We observed that the baseline sensitivity varied by batches of rats. We actually ran two separate batches of sham rats and their baseline values were lower each time. Because of the time that it takes to perform the testing, the data had to be collected over time using more than one batch of rats. We show the raw data in Figure 1 to be transparent about the batch differences before showing the rest of the data as percent baseline. In future studies we will counterbalance treatment groups following baseline assessments.
Reviewer 3 Report
I was pleased to review the manuscript “biomolecules-2360378” entitled “Non-psychoactive cannabinoid modulation of nociception and inflammation associated with a rat model of pulpitis” for Biomolecules. The study aimed to investigate the effects of non-psychoactive Cannabis constituents in the treatment of dental pain and related inflammation. The researchers used two non-psychoactive Cannabis constituents, cannabidiol (CBD) and β-caryophyllene (β-CP) on Sprague-Dawley rats with pulp exposure. The results indicated that β-CP but not CBD produced a significant reduction of orofacial sensitivity. Furthermore, β-CP reduced the expression of the inflammatory markers AIF and CCL2, while CBD only reduced AIF expression. The manuscript shows an adequate design with robust methodologies. Minor revision is advised:
The introduction addresses the topic thoroughly, but the last sentences give many details that are unnecessary in this section. I suggest moving to materials and methods if appropriate or removing them.
2.1. – How were the animals anesthetized with isoflurane (inhalant) and performed pulpotomy at the same time?
Move sections 2.3. to 2.2, and 2.2 to 2.3.

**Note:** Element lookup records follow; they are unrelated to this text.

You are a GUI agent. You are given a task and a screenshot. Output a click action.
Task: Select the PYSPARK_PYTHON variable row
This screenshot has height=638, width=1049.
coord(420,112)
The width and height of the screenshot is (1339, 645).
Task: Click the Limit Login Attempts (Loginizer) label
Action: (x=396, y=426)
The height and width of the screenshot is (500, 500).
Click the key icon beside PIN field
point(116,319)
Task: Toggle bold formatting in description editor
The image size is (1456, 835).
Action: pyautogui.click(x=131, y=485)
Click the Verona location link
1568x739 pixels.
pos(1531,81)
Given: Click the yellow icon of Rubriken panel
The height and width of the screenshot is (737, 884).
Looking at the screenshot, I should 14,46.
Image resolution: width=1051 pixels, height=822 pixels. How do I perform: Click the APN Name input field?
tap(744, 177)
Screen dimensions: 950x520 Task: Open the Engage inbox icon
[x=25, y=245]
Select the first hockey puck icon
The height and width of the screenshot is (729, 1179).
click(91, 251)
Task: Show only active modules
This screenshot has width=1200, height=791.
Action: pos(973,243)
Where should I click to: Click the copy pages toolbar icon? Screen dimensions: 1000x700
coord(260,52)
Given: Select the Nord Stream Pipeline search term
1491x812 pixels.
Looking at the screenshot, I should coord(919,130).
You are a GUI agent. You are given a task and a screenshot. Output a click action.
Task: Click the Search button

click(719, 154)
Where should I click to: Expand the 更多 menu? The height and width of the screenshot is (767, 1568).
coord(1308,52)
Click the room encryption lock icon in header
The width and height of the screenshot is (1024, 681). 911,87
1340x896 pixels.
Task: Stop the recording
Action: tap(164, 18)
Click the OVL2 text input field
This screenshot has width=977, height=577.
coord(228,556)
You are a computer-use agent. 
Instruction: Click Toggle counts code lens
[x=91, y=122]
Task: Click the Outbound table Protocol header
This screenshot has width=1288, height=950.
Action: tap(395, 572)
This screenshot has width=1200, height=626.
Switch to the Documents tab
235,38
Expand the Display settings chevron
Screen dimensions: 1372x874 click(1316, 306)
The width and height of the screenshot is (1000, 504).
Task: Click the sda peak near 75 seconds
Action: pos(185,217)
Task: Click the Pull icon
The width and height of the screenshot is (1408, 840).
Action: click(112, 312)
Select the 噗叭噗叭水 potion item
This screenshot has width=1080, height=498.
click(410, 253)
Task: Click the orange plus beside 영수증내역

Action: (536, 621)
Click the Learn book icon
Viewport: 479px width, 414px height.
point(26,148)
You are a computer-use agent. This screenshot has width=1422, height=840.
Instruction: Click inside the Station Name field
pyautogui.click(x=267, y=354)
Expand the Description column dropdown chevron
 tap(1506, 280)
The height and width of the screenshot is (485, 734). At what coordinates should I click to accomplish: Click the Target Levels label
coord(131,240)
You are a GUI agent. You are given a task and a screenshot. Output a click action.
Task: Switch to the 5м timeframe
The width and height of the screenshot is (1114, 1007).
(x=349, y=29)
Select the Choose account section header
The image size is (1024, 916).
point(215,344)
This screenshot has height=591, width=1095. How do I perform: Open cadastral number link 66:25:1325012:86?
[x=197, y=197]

“It is unclear within our study whether systemic administration of β-CP prevented local inflammation at the site of the tooth pulp” This is quite interesting; if you still have the samples, I strongly advise doing some immunohistopathological evaluation of the periapical area.
I suggest including a paragraph discussing the future perspectives of the investigated substances for clinical use since it's not available worldwide and legally allowed to use.
Thank you so much for the thoughtful review. We recline the rats at an approximate 45 degree angle and place a mobile nose cone over the nose of the rat and are at the same time able to open the jaw and proceed with the drilling. Rats are obligate nose breathers so anesthesia is maintained without the cone covering the mouth. We do not have more tissue left but we definitely plan to study the periapical area using IHC, thank you for the suggestion. We are also happy to add commentary regarding the compounds. BCP is not unique to cannabis and can be sourced from other products such as clove, black pepper, and several herbs. It is a recognized as safe food product by the US FDA and is available in nutrition stores.
Reviewer 1 Report
The authors have addressed most of the concerns by stating that they will or are already addressing them in their ongoing or future studies. However, the concern about using a combination of endogenous controls rather than just one as a normalizer for RT-qPCR studies was not addressed. However, this is an important concern that the authors need to be aware of in their future RT-qPCR validation studies.